Todavia, é sem dúvida pela invulgar reaproximação à sua condição insular que Bruno da Ponte deixou obra editorial historicamente única: em década e meia, 120 livros de 52 autores açorianos, em que, uma vez mais, a metáfora zoológica foi certeira: a colecção Garajau tem como símbolo uma ave facilmente observável nas ilhas, cinzenta clara, de barrete negro cobrindo os olhos e bico longo avermelhado, que mergulha a pique no mar em busca de alimentos observados e escolhidos.

A edição póstuma da obra completa de Carlos Wallenstein (1926-90), por exemplo, salvou-o do completo esquecimento — e para muitos criadores activos, a editora foi porto de abrigo e estímulo contínuo. Muitos o sublinharam, desde Onésimo Almeida que, associando-se a uma homenagem realizada na Casa dos Açores do Norte (Porto, 18 de Fevereiro de 2005), viu nele uma “verdadeira ponte entre as ilhas e o Continente”, que tornou “todos os seus editados menos ilhéus”. Mas também o jornalista e hoje escritor consagrado Joel Neto, que na Grande Reportagem de 23 de Julho desse mesmo ano, diante da ameaça de fecho da editora, recolheu impressões de vários autores e fez um panorama da condição livreira do arquipélago. E hoje podemos de algum modo reconhecer o legado ponteano no árduo trabalho desenvolvido por Carlos Alberto Machado (Companhia das Ilhas), editor no Pico, entre outros, da obra completa de José Martins Garcia e Vitorino Nemésio (em curso de parceria com a Imprensa Nacional, sob direcção de Luiz Fagundes Duarte).

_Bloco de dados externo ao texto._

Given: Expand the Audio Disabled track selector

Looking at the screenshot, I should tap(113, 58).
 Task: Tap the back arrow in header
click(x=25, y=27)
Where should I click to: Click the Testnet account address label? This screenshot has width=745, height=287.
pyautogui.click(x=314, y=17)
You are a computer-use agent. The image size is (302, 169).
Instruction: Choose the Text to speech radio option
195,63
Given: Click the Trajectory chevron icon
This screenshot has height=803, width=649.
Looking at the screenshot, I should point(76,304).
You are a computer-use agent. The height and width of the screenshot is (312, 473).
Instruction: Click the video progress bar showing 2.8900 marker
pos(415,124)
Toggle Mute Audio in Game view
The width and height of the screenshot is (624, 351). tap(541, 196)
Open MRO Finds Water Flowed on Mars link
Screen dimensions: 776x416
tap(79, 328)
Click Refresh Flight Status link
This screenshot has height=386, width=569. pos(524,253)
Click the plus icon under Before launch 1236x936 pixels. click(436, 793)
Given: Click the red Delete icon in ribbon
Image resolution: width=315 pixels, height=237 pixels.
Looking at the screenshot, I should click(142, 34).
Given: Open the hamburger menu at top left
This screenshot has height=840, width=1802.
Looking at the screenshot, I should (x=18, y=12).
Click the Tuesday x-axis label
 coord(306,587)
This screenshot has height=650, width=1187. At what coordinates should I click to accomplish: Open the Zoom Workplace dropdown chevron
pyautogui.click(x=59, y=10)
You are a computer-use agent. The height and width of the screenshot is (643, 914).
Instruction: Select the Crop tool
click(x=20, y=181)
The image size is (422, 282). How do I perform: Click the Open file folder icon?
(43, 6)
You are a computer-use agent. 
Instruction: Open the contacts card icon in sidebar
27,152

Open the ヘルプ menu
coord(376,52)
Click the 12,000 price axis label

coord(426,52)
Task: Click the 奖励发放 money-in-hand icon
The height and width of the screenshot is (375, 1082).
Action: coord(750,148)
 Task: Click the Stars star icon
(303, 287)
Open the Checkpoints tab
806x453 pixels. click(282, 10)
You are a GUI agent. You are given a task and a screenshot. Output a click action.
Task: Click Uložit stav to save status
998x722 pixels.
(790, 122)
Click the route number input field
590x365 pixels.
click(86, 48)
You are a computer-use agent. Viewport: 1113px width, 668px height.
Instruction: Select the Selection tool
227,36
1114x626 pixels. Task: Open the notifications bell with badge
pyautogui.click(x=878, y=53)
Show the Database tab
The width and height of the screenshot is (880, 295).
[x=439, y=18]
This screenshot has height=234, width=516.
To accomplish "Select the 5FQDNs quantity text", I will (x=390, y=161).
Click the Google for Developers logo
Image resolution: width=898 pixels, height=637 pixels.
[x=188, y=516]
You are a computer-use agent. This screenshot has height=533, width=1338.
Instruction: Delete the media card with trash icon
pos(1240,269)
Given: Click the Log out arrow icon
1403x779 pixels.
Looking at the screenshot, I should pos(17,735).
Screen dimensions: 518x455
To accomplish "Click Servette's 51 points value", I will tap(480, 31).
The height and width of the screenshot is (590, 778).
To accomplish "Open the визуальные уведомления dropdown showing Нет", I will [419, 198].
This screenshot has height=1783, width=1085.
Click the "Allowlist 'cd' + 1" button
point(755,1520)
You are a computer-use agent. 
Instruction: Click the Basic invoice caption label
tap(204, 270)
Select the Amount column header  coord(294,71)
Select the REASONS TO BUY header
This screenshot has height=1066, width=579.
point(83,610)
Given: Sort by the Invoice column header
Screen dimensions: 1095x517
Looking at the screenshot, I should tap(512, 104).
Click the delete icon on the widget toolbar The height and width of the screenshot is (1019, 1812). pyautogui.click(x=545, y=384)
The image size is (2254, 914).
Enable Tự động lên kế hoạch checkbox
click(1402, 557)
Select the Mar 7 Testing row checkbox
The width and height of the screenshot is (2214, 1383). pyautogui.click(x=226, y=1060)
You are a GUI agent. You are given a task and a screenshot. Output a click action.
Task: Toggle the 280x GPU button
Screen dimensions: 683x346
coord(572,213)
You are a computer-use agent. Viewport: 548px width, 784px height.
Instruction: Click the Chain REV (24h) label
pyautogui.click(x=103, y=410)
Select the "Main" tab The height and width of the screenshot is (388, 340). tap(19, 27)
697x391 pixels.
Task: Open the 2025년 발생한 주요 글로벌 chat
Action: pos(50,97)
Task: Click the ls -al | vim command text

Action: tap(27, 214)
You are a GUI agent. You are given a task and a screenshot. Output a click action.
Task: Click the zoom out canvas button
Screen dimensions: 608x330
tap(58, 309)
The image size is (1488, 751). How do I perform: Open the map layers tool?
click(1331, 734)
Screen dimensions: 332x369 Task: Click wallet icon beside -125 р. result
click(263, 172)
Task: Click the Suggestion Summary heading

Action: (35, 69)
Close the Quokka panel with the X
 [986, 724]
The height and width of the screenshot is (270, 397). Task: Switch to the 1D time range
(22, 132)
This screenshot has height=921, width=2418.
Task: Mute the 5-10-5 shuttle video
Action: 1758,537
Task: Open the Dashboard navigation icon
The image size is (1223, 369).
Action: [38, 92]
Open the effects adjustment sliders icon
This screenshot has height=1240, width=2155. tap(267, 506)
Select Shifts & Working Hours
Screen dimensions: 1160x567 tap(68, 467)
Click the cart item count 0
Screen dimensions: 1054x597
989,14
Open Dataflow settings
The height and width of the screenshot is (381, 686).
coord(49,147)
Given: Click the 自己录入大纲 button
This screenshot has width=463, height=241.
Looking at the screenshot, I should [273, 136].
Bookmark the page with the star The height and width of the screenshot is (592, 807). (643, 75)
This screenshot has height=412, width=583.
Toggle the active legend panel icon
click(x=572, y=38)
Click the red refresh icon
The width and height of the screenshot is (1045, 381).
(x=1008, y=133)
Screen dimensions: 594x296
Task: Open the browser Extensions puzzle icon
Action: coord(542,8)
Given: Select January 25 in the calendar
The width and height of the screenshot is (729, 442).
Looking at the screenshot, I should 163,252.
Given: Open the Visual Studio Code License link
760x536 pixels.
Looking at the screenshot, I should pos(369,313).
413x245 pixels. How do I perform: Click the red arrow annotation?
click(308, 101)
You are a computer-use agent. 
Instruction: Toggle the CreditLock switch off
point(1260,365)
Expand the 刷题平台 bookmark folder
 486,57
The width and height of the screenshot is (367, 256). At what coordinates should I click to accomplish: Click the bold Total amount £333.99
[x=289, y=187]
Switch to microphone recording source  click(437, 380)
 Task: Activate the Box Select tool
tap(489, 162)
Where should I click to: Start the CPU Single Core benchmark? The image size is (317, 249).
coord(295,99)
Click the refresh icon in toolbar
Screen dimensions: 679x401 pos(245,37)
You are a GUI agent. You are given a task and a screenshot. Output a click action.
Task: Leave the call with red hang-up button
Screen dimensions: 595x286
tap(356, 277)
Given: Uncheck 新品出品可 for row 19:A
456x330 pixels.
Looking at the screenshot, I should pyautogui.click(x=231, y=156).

A verdade é que, por limite de idade do editor e depois pela hecatombe do seu distribuidor Sodilivros, os livros da Salamandra simplesmente desapareceram de circulação, colocando doravante em questão como salvaguardar esse património literário editado. Também no arquipélago, iliteracia dominante e persistente, mais escassez de livrarias ou bibliotecas, parecem recomendar a digitalização integral desse arquivo, disponibilizando-o em acesso aberto, com total vantagem para a identidade insular a preservar, a diáspora transgeracional incluída. Aliás, é solução já conversada por alguns, em círculos alheios aos poderes públicos locais. Seria uma forma de retribuição da dádiva de Bruno da Ponte. Outra, mais fácil e imediata, seria incluí-lo na Enciclopédia Açoriana digital, onde muito estranhamente nenhum verbete lhe é dedicado, da mesma maneira que a “insígnia autonómica de valor” (sic) que lhe foi atribuída por Carlos César em 2009 denota muito fraco entendimento da importância da sua obra de editor, um editor cujas convicções políticas pessoais — de acordo com o testemunho de um amigo próximo — não vinham a caso ou colidiam em ambientes de boa e generosa convivialidade, nem na actividade profissional, enquanto editor de António Manuel Couto Viana, por exemplo. E o próprio Bloco de Esquerda açoriano, se não quiser ficar-se pelo proveito meramente instrumental dos créditos deste seu militante, candidato e mandatário eleitoral, terá de fazer muito mais pela posteridade do seu legado, do que enviar à imprensa uma nota de pesar escrita em muito mau português.